In 1H 2023, Liberty’s cash flow from operations increased by 228%, led by higher revenues. Its free cash flow also turned positive in 2H 2023 compared to a negative FCF a year ago. As of June 30, 2023, its total liquidity was $226 million.
Relative Valuation
Liberty is currently trading at an EV-to-adjusted EBITDA multiple of 2.76x. Based on sell-side analysts’ EBITDA estimates, the forward EV/EBITDA multiple is 2.78x. The current multiple is significantly lower than its five-year average EV/EBITDA multiple of 19x.
LBRT’s forward EV/EBITDA multiple expansion versus the adjusted current EV/EBITDA is sharper than its peers because its EBITDA is expected to decrease more steeply than its peers in the next four quarters. This typically results in a lower EV/EBITDA multiple than its peers. The stock’s EV/EBITDA multiple is lower than its peers’ (NINE, PUMP, and ACDC) average. So, the stock is reasonably valued versus its peers.
Final Commentary
LBRT’s management will look to benefit from the tighter balance in frac equipment demand and supply. Although the frac spread count can decline, lower production can balance the supply, improving frac utilization in 2023. Although the topline can take a hit in 2H 2023 due to a lower frac count, its transition to the digiTechnologies fleet should expand its earnings potential. On top of that, the natural gas price movement caused a temporary shift to oil-rich basins, although the situation can reverse once the price recovers.

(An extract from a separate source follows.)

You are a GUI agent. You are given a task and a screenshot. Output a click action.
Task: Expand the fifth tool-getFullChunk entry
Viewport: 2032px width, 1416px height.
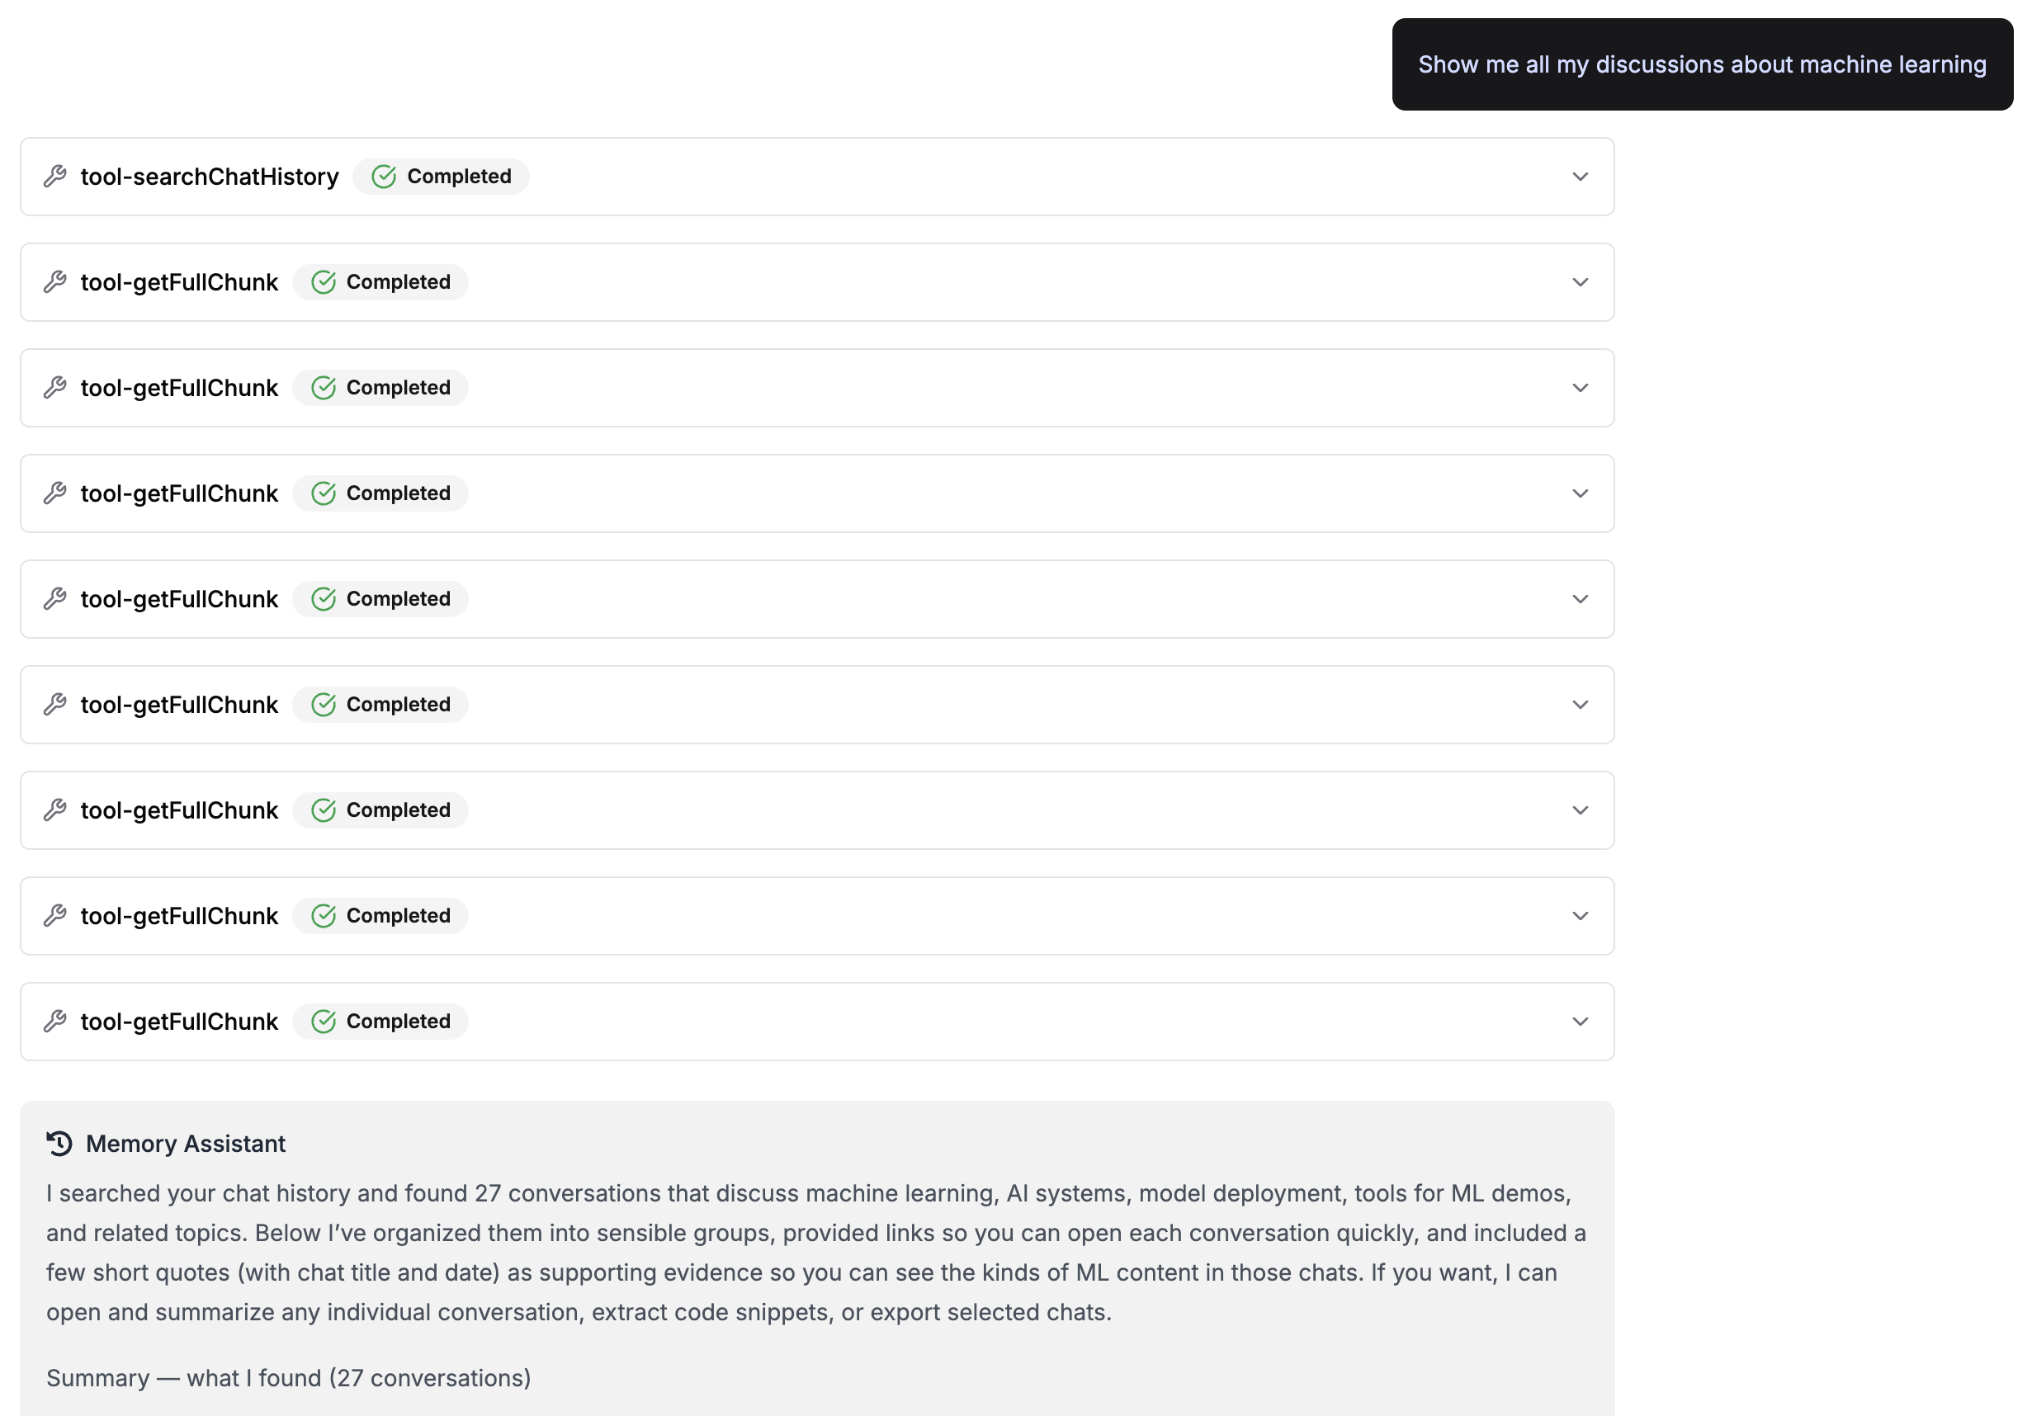[1581, 704]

The introduction of various new technologies and cost measures can turn around the situation for LBRT in 2024. Launching a new Liberty Power Innovations division will increase its gas compression capacity in the Permian and DJ Basin. As the free cash flow strengthens, LBRT focuses on improving its shareholders’ returns. The stock is reasonably valued versus its peers at this level.